I WOULD NOT HAVE believed a single day could creep by so slowly. But then again, I would not have believed the nightmarish turn events had taken ten hours before at the Body Farm, either. What I found believable clearly had no relation to reality any longer.
Miranda was scrubbing the femur as if her life-or even her Ph.D.-depended on removing every molecule of soft tissue before putting it in the steam kettle to simmer. We had been working in the morgue’s decomp room for an hour now, cleaning the bulk of the tissue off the bones of the research body that had been tied to the pine tree. The research body that Jess’s body had been obscenely embracing.
Garland Hamilton had brought Jess’s body over around noon, and KPD had released the scene at four-thirty. By five, all the cops and emergency vehicles were gone, and so, therefore, were the camera crews. As soon as the parking lot had cleared out, Miranda and I drove up to the gate in the department’s truck, collected the remains of the research body, and brought it into the decomp room to process. I blamed this research project, in some vague way, for Jess’s death, and I wanted to rid myself and the facility of all traces of it. Besides, Jess was gone, and we had already pinned down Craig Willis’s time since death to roughly one week before the hiker found the battered body on the bluff outside Chattanooga.

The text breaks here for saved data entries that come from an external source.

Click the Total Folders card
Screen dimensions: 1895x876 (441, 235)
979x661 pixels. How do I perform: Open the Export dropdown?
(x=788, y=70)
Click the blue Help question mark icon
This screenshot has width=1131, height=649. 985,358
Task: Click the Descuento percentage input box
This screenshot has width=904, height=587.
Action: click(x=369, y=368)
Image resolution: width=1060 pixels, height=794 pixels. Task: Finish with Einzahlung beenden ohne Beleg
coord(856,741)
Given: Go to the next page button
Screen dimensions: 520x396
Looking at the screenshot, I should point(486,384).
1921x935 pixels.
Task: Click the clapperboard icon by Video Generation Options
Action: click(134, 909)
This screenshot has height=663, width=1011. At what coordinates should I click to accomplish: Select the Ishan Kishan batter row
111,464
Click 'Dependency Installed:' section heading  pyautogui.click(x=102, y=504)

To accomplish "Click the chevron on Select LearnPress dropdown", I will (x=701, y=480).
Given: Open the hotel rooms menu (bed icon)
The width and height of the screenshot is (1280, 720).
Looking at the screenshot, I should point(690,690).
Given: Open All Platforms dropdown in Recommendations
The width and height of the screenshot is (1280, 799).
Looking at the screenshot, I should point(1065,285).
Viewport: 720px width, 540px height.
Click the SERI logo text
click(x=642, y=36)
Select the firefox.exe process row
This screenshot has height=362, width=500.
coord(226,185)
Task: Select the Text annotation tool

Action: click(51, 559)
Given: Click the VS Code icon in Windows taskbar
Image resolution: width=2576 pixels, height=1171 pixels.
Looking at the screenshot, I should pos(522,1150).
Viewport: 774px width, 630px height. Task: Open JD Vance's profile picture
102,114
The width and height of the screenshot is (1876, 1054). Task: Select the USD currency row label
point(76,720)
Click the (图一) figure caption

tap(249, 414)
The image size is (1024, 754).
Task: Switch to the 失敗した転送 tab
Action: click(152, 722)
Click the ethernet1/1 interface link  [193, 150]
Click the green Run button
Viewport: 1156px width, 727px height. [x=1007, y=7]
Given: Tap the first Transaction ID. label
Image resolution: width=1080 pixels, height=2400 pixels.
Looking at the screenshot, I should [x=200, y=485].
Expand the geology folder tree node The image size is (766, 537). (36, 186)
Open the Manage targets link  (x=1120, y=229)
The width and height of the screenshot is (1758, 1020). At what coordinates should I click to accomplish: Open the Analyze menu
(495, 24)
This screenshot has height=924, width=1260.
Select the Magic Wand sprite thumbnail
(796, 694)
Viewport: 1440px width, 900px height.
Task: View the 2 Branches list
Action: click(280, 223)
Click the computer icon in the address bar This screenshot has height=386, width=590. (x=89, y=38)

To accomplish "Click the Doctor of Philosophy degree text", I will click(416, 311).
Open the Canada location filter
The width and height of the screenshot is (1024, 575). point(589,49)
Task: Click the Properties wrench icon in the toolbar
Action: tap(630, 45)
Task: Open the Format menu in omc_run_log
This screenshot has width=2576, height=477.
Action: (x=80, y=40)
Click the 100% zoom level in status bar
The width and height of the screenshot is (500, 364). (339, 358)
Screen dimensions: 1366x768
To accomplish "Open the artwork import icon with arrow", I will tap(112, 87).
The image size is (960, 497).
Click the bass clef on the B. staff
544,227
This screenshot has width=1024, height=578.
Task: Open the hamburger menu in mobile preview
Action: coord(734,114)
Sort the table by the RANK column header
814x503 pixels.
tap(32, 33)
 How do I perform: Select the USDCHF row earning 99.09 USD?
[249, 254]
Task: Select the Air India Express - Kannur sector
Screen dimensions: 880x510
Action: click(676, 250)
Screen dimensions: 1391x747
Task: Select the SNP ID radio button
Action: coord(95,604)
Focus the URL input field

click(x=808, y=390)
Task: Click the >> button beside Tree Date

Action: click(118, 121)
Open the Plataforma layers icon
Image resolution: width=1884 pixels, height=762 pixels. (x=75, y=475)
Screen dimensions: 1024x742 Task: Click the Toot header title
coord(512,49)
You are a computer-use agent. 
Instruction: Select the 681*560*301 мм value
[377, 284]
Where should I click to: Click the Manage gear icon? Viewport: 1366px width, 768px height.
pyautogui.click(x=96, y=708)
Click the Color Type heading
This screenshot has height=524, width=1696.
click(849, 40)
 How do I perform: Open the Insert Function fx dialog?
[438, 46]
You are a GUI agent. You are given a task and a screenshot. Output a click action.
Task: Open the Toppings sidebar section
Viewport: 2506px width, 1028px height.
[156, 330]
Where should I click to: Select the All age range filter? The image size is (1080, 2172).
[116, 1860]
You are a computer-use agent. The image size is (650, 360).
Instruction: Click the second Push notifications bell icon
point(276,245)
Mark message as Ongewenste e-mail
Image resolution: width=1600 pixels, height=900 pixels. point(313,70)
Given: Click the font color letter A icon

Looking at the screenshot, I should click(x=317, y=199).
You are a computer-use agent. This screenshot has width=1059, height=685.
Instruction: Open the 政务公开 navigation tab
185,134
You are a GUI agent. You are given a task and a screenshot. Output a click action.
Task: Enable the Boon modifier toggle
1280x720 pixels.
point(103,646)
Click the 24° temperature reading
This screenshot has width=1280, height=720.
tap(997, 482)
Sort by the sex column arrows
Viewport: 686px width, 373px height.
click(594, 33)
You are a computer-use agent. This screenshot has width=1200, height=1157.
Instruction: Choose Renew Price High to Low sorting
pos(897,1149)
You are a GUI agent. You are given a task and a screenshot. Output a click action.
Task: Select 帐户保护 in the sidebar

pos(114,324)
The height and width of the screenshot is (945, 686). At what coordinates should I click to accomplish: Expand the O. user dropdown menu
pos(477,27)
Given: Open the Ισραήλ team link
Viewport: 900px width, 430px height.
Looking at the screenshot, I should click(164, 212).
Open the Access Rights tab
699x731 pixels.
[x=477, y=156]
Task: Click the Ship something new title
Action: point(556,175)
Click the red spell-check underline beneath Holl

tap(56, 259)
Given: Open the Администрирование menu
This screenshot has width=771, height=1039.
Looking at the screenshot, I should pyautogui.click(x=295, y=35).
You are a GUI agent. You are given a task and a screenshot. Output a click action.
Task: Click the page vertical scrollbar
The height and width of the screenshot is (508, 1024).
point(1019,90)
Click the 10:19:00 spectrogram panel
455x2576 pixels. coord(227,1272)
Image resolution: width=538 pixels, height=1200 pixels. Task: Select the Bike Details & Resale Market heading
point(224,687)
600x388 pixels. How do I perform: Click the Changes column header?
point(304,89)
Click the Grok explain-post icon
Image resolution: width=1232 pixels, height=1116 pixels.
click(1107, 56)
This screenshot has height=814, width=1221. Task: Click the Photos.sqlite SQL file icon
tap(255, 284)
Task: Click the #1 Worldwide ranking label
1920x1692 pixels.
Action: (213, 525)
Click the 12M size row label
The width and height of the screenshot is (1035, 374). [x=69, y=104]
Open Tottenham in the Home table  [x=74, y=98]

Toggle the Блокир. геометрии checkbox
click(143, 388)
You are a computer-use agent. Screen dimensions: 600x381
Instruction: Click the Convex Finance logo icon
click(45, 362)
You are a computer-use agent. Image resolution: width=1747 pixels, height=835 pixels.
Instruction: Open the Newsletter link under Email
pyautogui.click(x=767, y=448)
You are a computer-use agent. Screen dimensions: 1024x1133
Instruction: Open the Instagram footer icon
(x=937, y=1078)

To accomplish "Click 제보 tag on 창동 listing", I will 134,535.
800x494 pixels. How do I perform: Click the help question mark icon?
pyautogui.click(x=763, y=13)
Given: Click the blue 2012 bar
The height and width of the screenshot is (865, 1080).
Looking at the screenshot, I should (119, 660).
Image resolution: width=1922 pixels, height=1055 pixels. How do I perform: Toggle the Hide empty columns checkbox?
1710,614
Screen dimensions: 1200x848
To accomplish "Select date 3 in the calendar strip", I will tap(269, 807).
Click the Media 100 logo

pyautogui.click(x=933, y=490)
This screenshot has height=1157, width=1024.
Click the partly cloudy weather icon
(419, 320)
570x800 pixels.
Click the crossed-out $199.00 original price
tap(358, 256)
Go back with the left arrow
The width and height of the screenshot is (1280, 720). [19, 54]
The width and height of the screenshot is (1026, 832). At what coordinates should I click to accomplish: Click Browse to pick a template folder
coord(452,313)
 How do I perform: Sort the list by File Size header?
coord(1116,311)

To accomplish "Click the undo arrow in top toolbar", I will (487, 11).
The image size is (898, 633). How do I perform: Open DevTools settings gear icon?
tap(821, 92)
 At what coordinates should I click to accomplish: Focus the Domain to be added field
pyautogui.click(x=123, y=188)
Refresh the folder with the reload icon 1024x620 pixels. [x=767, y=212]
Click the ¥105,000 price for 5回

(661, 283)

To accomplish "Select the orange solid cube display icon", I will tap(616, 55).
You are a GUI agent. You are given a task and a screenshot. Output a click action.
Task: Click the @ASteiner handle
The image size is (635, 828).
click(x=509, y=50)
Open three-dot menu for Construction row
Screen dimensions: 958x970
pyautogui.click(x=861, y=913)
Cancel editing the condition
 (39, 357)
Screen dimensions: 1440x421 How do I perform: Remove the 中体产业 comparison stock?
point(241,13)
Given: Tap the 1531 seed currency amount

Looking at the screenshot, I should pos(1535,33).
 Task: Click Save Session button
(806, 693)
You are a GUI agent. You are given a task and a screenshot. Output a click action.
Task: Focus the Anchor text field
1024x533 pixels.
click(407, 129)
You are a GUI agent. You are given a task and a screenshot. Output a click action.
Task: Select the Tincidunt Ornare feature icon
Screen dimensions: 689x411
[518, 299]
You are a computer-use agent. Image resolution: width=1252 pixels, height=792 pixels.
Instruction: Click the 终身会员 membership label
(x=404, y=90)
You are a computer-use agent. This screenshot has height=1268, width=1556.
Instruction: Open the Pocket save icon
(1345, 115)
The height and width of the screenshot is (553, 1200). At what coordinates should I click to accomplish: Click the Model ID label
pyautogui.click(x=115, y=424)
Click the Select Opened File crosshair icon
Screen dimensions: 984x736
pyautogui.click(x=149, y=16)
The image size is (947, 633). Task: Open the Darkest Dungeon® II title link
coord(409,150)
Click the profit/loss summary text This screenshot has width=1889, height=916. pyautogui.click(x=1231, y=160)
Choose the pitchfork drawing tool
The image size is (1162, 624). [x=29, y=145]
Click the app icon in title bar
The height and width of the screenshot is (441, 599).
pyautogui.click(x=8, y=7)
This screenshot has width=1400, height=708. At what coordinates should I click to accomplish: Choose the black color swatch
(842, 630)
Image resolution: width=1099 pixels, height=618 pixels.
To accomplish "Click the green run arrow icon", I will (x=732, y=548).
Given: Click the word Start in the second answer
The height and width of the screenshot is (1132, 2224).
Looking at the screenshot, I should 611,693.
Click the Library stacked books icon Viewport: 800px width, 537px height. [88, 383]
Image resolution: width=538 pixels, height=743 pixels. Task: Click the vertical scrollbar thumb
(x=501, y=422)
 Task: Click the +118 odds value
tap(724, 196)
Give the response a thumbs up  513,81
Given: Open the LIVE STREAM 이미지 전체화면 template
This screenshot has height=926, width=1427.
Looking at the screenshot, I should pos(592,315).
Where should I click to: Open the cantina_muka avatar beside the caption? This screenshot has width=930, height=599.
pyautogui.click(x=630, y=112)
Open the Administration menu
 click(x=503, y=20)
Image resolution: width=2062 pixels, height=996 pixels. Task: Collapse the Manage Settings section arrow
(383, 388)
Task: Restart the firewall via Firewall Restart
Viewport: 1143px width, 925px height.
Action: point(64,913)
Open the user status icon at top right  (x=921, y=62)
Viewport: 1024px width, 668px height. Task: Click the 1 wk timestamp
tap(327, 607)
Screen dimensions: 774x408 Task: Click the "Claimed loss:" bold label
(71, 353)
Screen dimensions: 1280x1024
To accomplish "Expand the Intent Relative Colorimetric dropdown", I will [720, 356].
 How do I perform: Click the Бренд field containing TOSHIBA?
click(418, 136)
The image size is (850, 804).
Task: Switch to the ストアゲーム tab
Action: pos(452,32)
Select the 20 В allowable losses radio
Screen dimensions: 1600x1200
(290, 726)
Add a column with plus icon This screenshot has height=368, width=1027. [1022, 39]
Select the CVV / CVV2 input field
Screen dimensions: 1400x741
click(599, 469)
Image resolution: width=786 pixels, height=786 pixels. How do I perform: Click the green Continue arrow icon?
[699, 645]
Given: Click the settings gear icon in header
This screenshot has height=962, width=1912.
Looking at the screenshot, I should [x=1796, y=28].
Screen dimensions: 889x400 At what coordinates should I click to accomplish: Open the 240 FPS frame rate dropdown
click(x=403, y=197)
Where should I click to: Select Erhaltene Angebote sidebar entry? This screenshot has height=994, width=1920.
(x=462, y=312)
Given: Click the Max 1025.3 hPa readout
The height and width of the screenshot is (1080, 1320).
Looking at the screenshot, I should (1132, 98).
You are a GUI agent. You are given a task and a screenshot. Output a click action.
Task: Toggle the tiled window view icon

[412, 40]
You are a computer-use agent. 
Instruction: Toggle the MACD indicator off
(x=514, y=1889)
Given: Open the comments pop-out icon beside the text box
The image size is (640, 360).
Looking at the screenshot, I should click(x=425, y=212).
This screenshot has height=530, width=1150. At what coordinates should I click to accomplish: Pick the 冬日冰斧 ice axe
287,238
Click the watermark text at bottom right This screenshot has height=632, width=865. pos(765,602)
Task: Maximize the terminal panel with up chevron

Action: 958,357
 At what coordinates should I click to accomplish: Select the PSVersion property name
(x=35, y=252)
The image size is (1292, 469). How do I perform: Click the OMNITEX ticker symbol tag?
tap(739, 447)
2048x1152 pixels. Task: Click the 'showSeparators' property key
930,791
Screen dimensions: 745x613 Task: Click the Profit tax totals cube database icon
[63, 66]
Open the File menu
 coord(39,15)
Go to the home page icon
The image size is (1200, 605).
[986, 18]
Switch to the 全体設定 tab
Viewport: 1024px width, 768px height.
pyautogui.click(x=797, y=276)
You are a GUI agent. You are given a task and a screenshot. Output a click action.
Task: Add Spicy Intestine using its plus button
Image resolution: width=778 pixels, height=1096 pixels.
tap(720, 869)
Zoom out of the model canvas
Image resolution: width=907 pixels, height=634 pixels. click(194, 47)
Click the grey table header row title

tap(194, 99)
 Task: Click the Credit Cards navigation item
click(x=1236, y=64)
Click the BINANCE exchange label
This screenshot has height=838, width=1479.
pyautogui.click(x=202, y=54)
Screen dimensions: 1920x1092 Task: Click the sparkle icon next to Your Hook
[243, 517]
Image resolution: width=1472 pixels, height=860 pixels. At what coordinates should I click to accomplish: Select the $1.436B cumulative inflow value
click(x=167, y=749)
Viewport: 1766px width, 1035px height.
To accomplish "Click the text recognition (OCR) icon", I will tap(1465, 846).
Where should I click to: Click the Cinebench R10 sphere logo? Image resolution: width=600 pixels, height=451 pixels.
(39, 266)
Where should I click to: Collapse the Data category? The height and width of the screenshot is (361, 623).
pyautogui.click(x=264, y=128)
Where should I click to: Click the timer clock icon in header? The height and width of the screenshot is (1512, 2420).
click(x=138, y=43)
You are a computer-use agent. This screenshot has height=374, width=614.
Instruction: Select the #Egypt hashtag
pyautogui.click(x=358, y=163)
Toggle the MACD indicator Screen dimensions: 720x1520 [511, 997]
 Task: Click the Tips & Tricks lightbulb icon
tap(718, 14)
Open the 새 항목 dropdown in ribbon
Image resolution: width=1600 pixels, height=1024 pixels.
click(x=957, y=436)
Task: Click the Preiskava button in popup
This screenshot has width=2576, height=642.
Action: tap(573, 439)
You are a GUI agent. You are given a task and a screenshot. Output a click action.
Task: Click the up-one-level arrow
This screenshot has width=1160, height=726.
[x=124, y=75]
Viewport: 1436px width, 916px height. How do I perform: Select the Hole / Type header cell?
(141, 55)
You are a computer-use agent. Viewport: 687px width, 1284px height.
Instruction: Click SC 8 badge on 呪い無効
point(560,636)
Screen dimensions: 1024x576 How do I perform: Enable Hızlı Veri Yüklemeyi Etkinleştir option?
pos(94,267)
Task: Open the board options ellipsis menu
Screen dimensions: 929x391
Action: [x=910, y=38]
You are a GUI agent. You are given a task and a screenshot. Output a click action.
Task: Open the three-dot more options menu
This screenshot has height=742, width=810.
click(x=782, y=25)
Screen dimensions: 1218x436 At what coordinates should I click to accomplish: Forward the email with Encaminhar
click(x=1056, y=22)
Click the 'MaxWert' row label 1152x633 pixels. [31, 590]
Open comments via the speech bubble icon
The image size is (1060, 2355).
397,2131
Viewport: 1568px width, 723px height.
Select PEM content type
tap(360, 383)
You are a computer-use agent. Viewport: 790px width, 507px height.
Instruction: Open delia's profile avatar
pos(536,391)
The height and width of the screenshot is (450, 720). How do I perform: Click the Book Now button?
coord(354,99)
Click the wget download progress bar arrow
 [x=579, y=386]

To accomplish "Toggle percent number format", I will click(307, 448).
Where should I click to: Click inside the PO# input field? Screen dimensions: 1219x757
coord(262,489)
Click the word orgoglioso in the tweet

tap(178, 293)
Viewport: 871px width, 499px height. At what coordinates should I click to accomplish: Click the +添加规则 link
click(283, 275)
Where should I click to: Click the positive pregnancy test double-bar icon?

Neither Miranda nor I had spoken a word as we worked. For me, the shock and grief I felt over Jess’s murder were overwhelming. I felt myself immersed, close to going under; the simplest acts-opening a door, flipping a light switch, speaking a sentence-seemed foreign, baffling, exhausting. Miranda had not known Jess nearly as well as I had; she might have been keeping silent out of deference to the pain radiating off me, although she, too, might have been too upset herself to feel like talking. A close brush with death seems to turn people into exaggerated versions of themselves, the same way a few drinks do: the mean get meaner, the sad get weepy, the talkative just will not shut up. So it wasn’t surprising that two introverted scientists would fall silent when a colleague of both, and a love of one, had been murdered.
But there was another explanation for the tense silence that occupied the room, almost as palpably as if it were a third person: Jess Carter’s body was being autopsied across the hall, in the main autopsy suite, by Garland Hamilton. He’d started two hours before, according to a morgue technician who greeted me with a stricken face upon my arrival. My guess was that unless Garland found something unusual, he would be finishing soon.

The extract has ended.